Pulmonary sarcoidosis clinical trial end-points: a Delphi study
Robert P. Baughman, Jan C. Grutters, Elyse E. Lower, Ying Zhou, Marlies Wijsenbeek, Athol U. Wells, Marcel Veltkamp, Dominique Valeyre, Paolo Spagnolo, Michelle Sharp, Jacobo Sellarés, Ogugua Ndili, Hilario Nunès, Marc A. Judson, Daniel A. Culver, Francesco Bonella, Arata Azuma, Ingrid H.E. Korenromp
Abstract
BACKGROUND: Corticosteroids, the most commonly prescribed treatment for sarcoidosis, are associated with significant toxicity, especially with long-term usage. New intervention trials designed to reduce or eliminate corticosteroids require pertinent and precise clinical trial end-points. However, consensus is lacking. The aim of the current study is to develop consensus for trial end-points in pulmonary sarcoidosis. METHODS: A Delphi survey was developed by an Expert Panel of 30 sarcoidosis investigators. For Round 1, the panel created 97 statements regarding potential end-points for a clinical trial of symptomatic pulmonary corticosteroid-treated sarcoidosis patients.
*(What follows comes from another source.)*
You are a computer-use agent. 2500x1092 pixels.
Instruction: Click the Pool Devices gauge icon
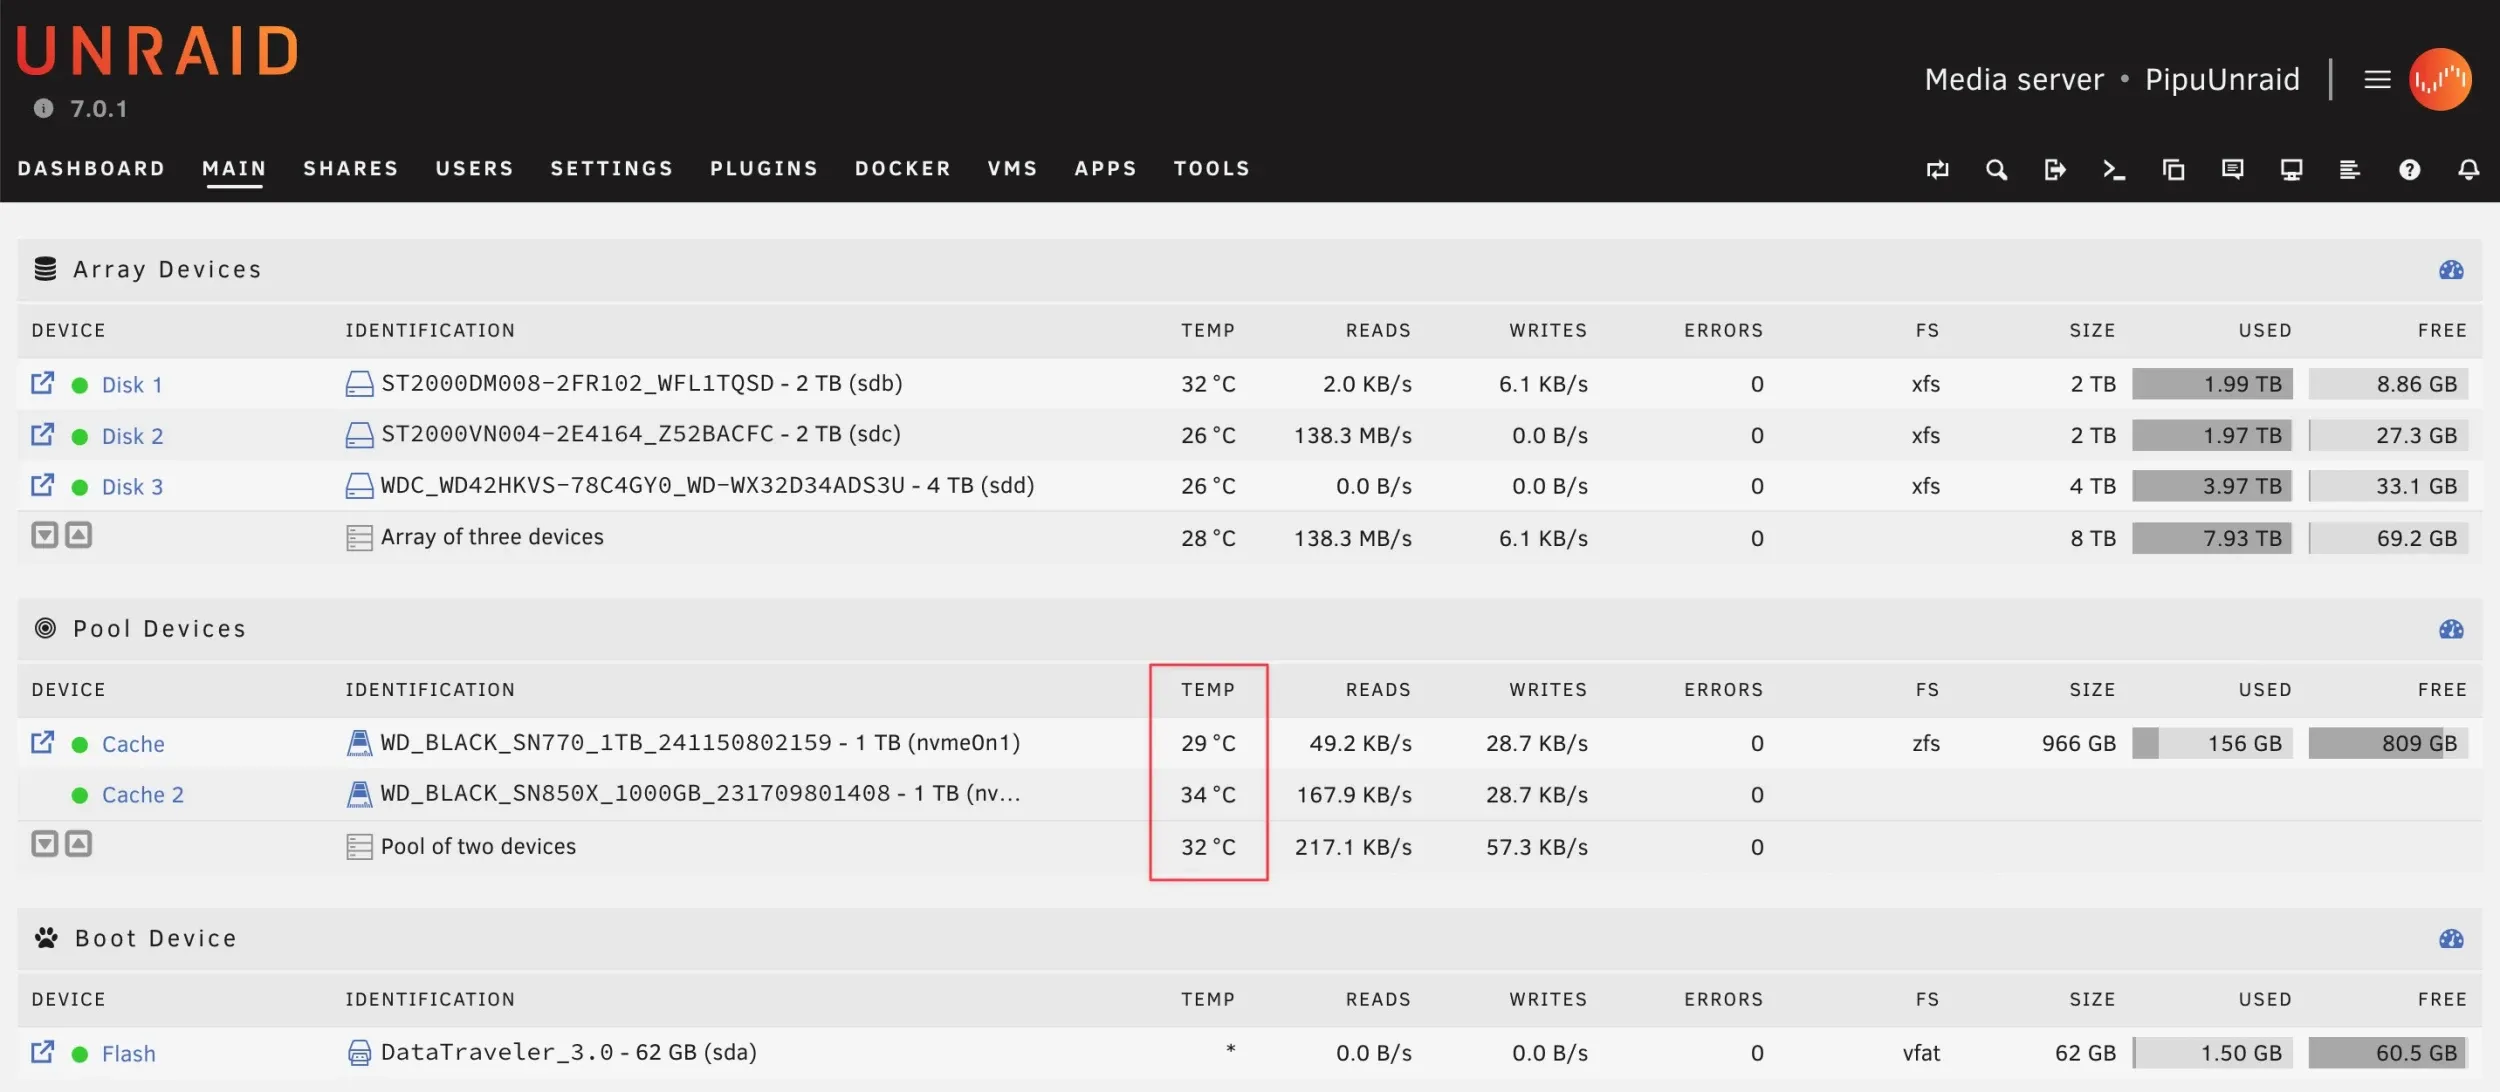pyautogui.click(x=2451, y=629)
After anonymous voting in Round 2, the 97 statements were refined by all Stakeholders, including the Expert Panel and an additional 70 individuals interested in sarcoidosis therapies. RESULTS: After Round 2, the Expert Panel achieved consensus for combination end-points on 38 statements across six domains that supported the following end-points: prednisone reduction by 50% or discontinuation, 10% predicted or greater improvement in forced vital capacity % predicted, forced expiratory volume in 1 s % predicted and diffusing capacity of the lung for carbon monoxide % predicted, and improvement in the King's Sarcoidosis Questionnaire Lung and General Health domains. Additionally, the majority of Stakeholders agreed to all statements which reached consensus by the Expert Panel. CONCLUSIONS: Utilising the Delphi technique, international sarcoidosis experts successfully achieved consensus for 38 specific clinical trial end-points which can be utilised in the development of novel steroid-sparing and eliminating therapies for pulmonary sarcoidosis.